Reduced material waste: Precise slitting and recycling system for film slitting machines

Reducing material waste in the production process of film slitting machine requires collaborative optimization from two aspects: precise slitting technology and efficient recycling system, combined with intelligent management methods. Here's a systematic solution:

First, optimization of precision slitting technology

1. High-precision tension control system

◦ Closed-loop servo tension control is used to monitor the fluctuation of coil tension in real time (accuracy ± 0.1N) to avoid edge tearing or serpentine deviation caused by uneven tension.

◦ Equipped with automatic deviation correction device (such as ultrasonic or photoelectric sensor) to ensure the alignment accuracy (within 0.2mm ± the slitting process).

2. Intelligent blade management

◦ Use diamond-coated round knives or high-frequency laser slitting technology to extend tool life and reduce flash.

◦ Install a blade wear monitoring system to provide early warning through vibration sensors or visual detection to avoid uneven slitting caused by tool passivation.

3. Dynamic slitting parameter adjustment

◦ Based on material properties (e.g. PET, PP, PE) and thickness, the optimal slitting speed, pressure and temperature are automatically matched via the MES system.

◦ Use AI algorithms to predict the quality of slitting and adjust parameters in real time (e.g., preset "Slitting Parameter Database" to reduce trial cutting waste).

Second, upgrade the recycling system

1. On-line recycling of offcuts

◦ The slitting machine is integrated with an edge crusher to directly crush the leftover materials into 5-10mm particles, which are transported to the central recycling bin through the negative pressure pipeline to avoid manual collection and loss.

◦ The recycled material can be mixed into the new material in proportion (5%-20%) after melt filtration (filtration accuracy ≤50μm).

2. Waste film sorting and recycling

◦ Near-infrared (NIR) sorting technology is used to automatically identify different materials (such as distinguishing between PE and PP) to improve the purity of recycled materials.

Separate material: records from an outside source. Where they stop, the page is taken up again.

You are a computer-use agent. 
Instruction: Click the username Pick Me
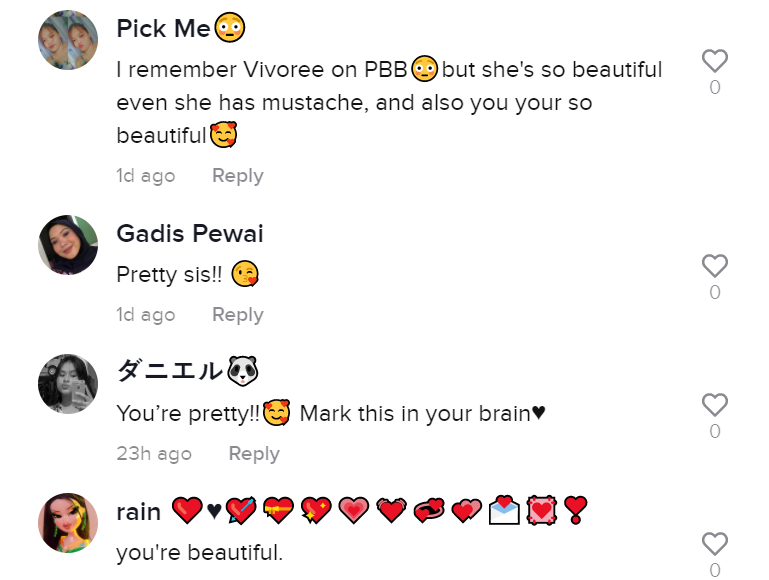coord(163,29)
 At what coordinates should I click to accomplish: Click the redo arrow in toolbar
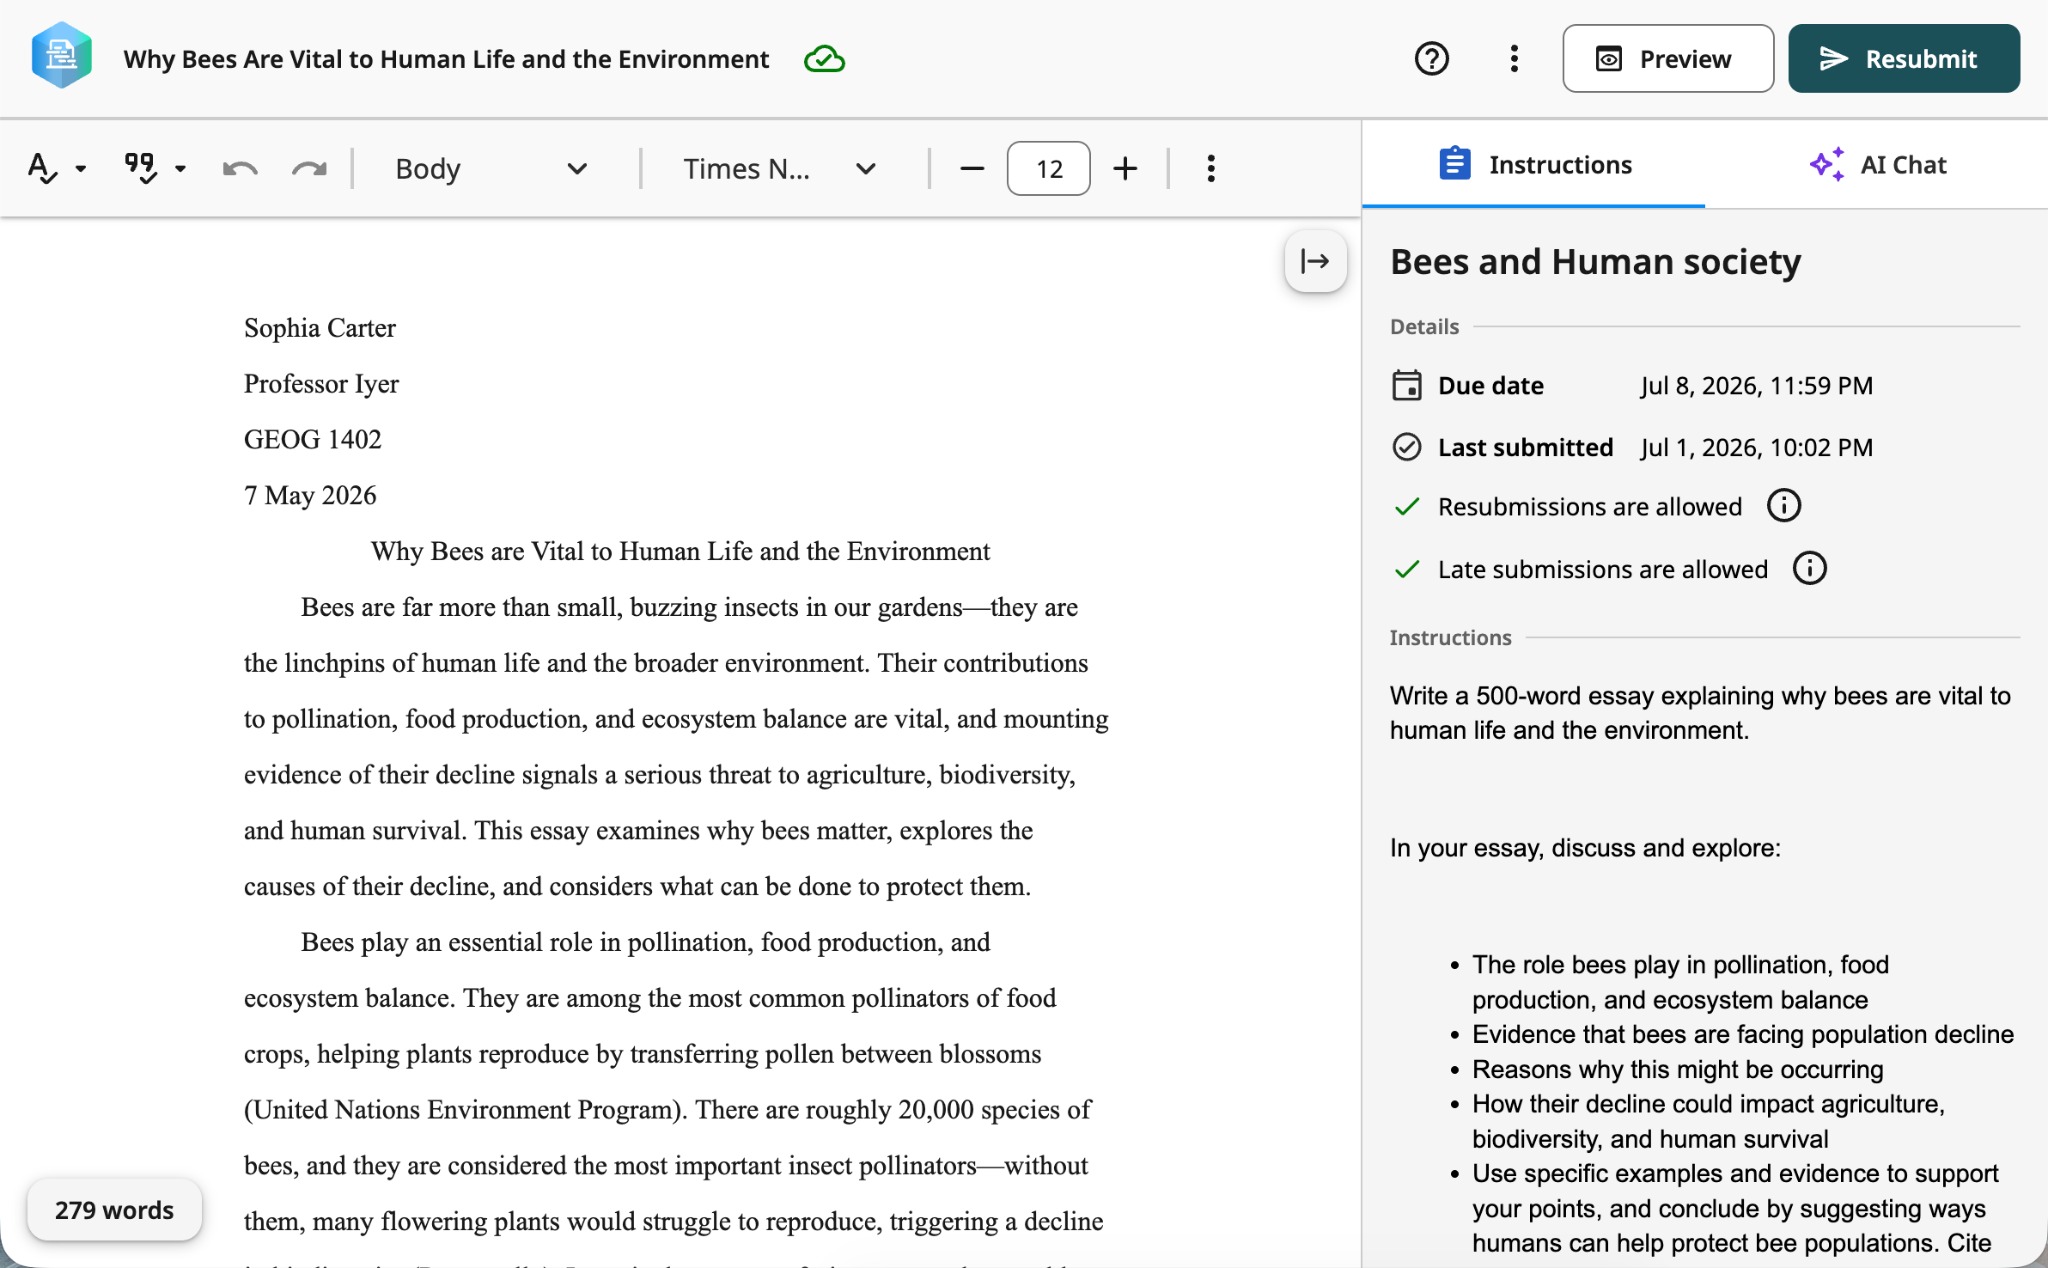coord(309,168)
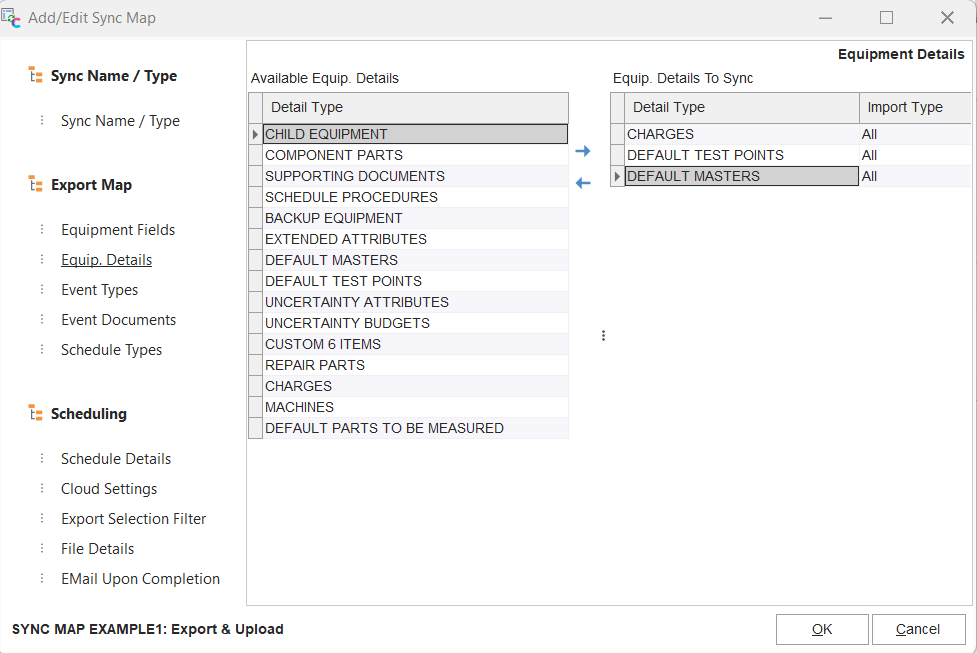
Task: Click the Export Map section icon
Action: [x=35, y=185]
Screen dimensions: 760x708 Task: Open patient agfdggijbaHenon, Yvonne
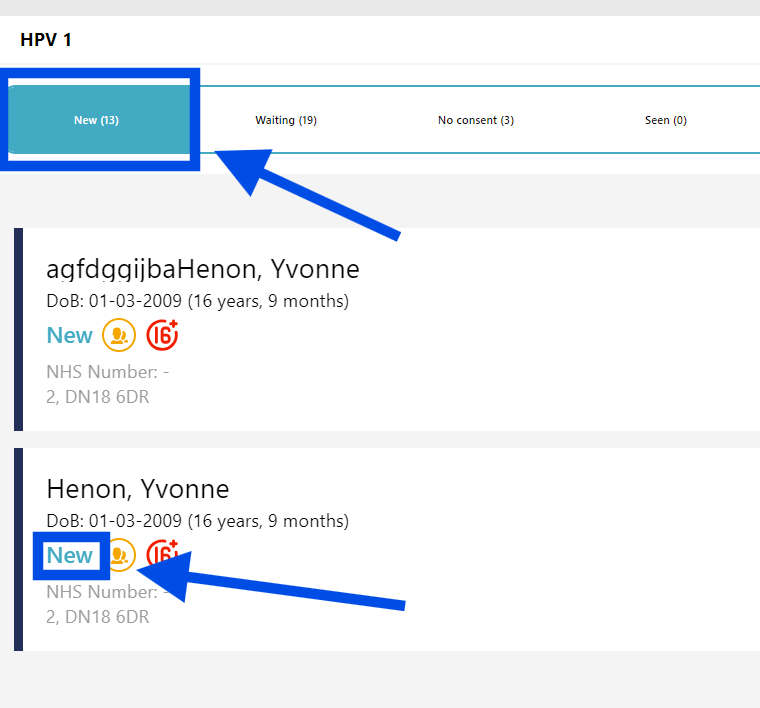click(203, 269)
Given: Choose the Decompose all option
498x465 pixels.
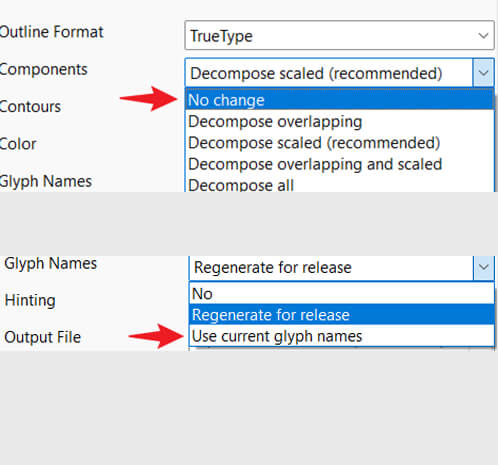Looking at the screenshot, I should [x=340, y=184].
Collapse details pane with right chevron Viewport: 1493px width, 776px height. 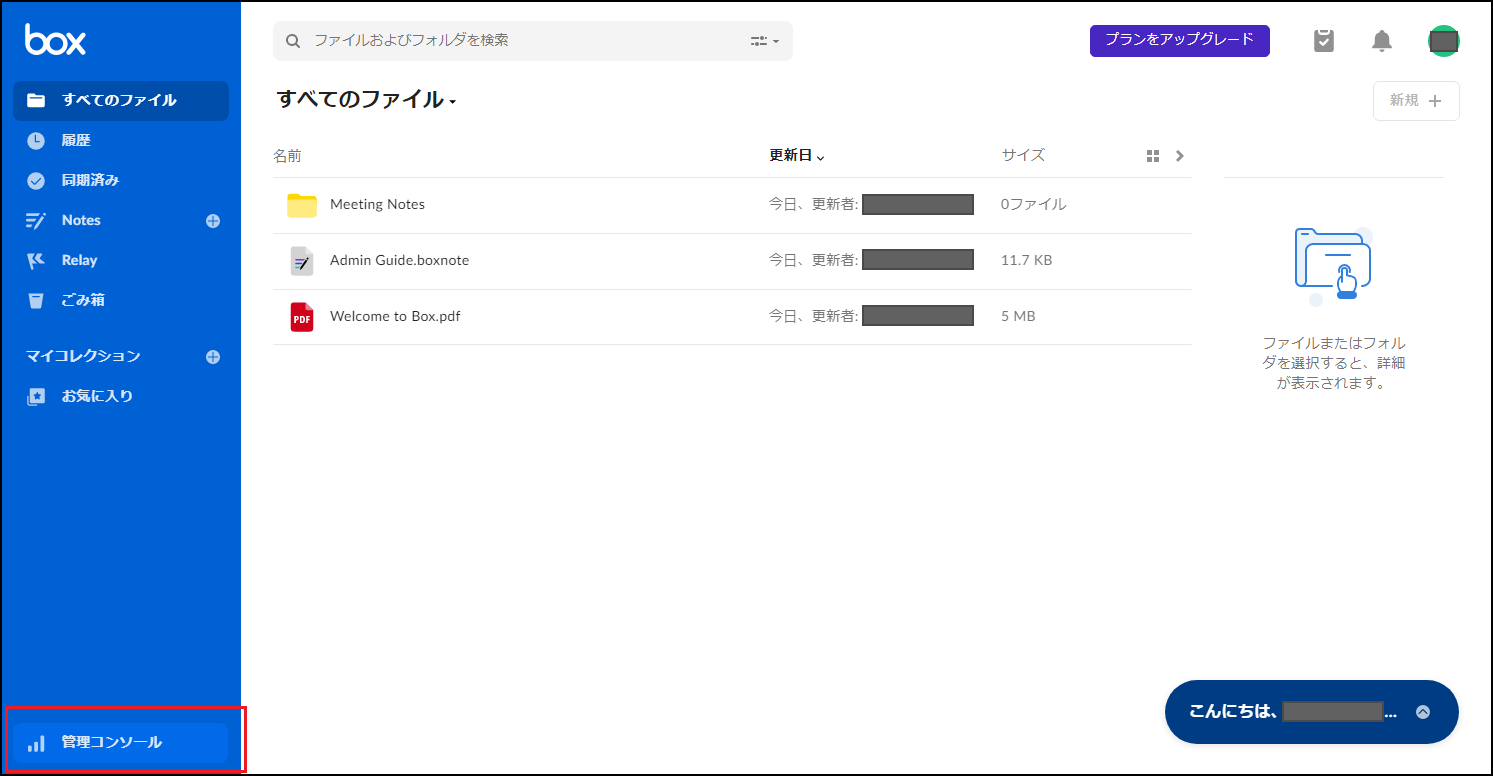pyautogui.click(x=1180, y=156)
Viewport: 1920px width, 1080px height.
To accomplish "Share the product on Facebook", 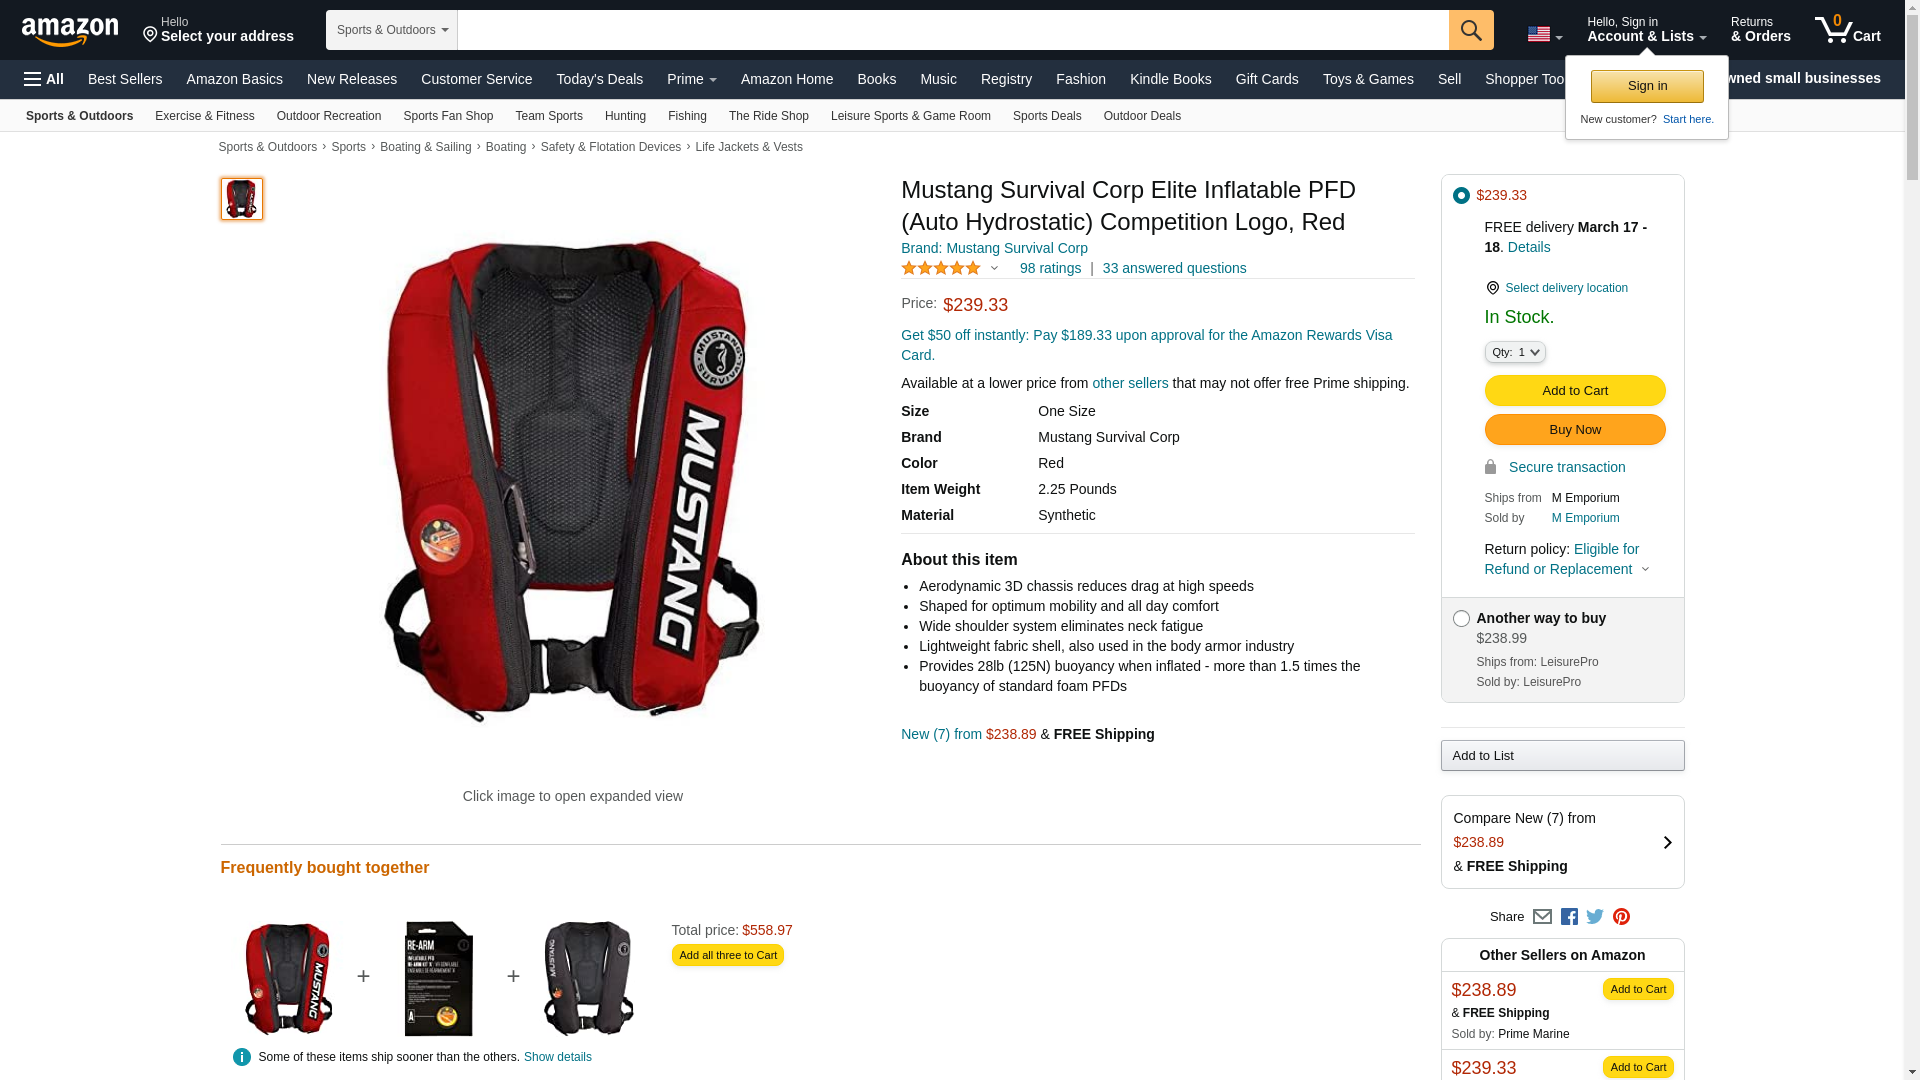I will 1569,916.
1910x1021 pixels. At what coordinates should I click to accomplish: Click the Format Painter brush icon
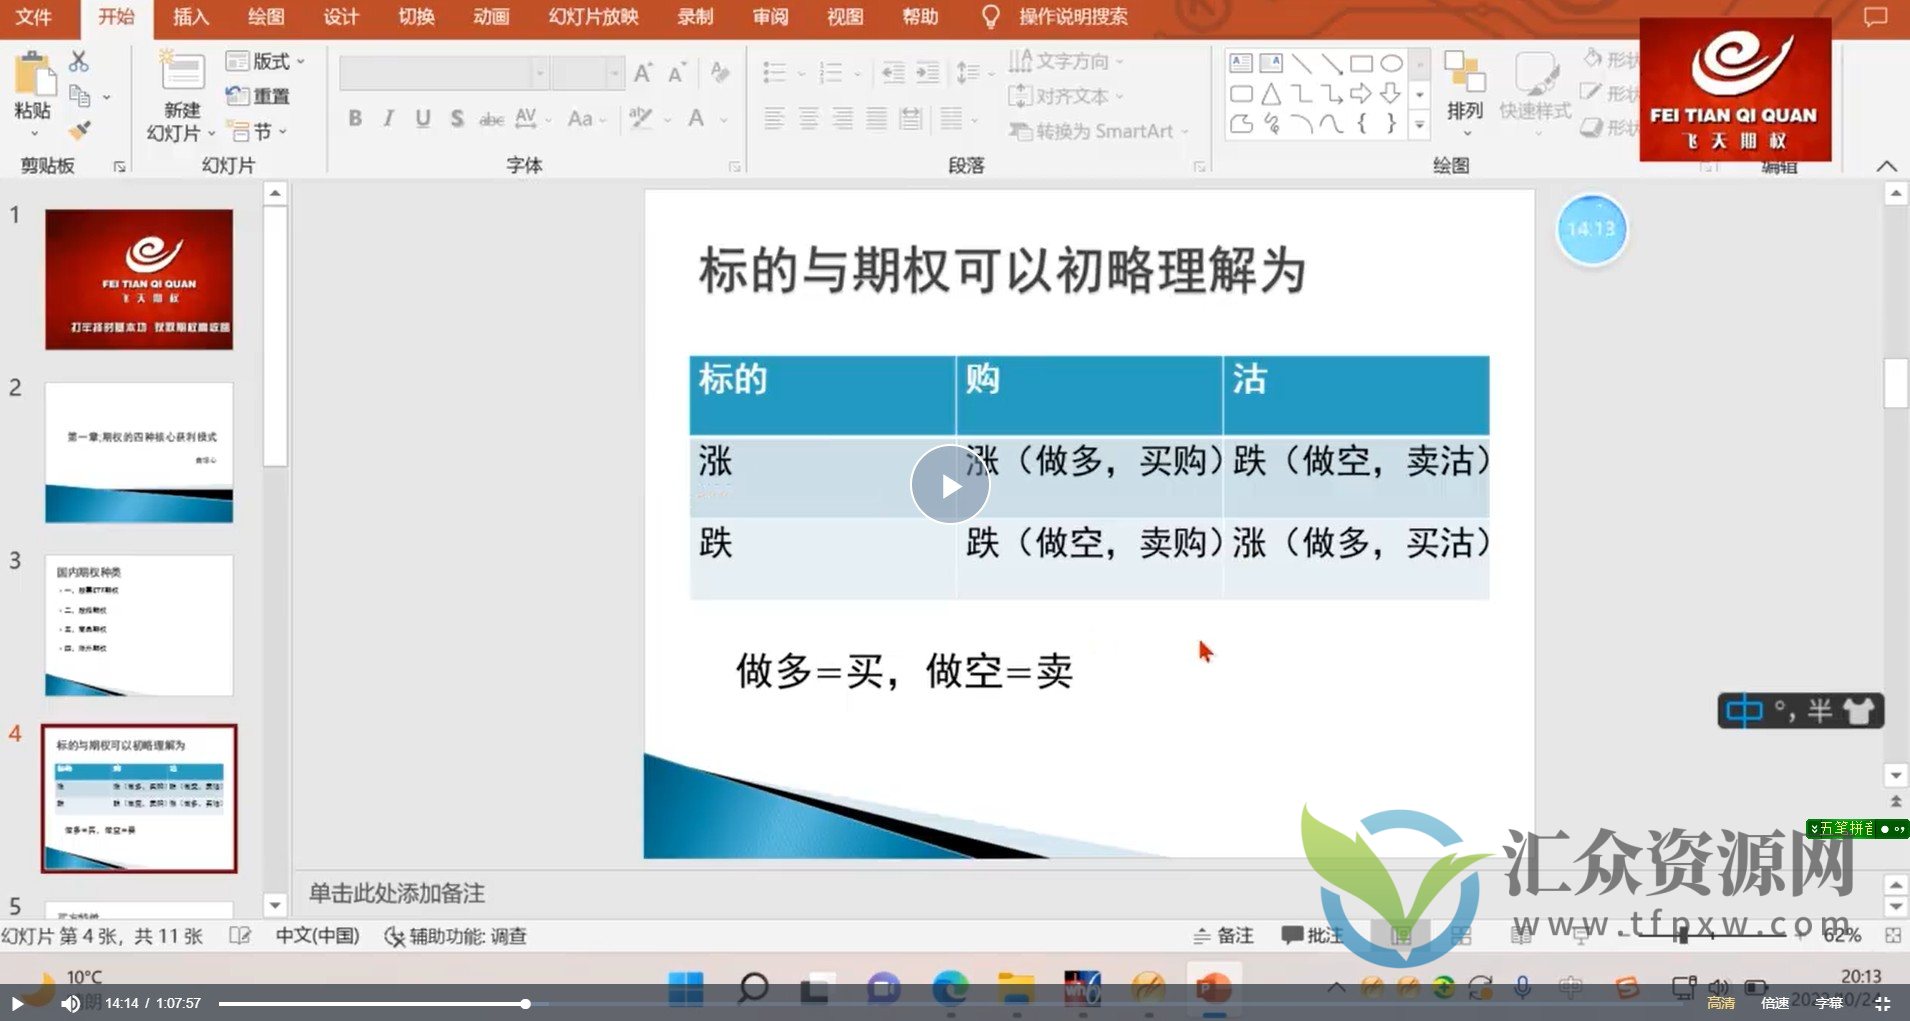80,131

◦ Set up a multi-layer vibrating screen to separate dust and impurities to ensure the uniformity of recovered particles.

3. Digital tracking of surplus materials

◦ Assign an RFID tag to each parent roll to record the length and position of the remaining material after slitting, so that it can be used first next time (reduce the accumulation of "zombie rolls").

Third, intelligent auxiliary measures

1. Closed-loop feedback for visual inspection

◦ Deploy a linear CCD camera at the slitting outlet to detect defects such as slitting width and burrs, and feed the data back to the control system for real-time correction.

2. Digital twin simulation

◦ Maximize parent roll utilization (target > 98%) by virtually simulating rehearsing slitting scenarios (e.g., optimizing the knife path).

3. Energy & Loss Kanban

◦ Kanban displays KPIs such as scrap rate and recycling rate in real time and links them to employee performance to promote lean production.

Fourth, economic benefit assessment

Take a BOPP film production line with an annual output of 5,000 tons as an example:

• The traditional scrap rate is about 3%-5%, which can be reduced to less than 1.2% after optimization.

• The recycling system can reuse 30% of the leftovers, saving about 1.5 million yuan in raw material costs (based on the market price of 12,000 yuan/ton).

Through the three-dimensional strategy of high-precision slitting + closed-loop recycling + data-driven, the material waste in the film slitting process can be significantly reduced, and the ESG rating can be improved at the same time. In the actual implementation, it is necessary to transform the equipment in stages according to the degree of newness and oldness, and give priority to solving the pain points such as tension control and scrap recycling.